-- Opening Marker --
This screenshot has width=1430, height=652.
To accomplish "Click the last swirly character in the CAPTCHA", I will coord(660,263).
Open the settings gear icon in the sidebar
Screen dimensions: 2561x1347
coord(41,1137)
-- Closing Marker --
Could you reproduce all of the entries above exactly?

This screenshot has width=1430, height=652.
To accomplish "Click the last swirly character in the CAPTCHA", I will coord(660,263).
Open the settings gear icon in the sidebar
Screen dimensions: 2561x1347
coord(41,1137)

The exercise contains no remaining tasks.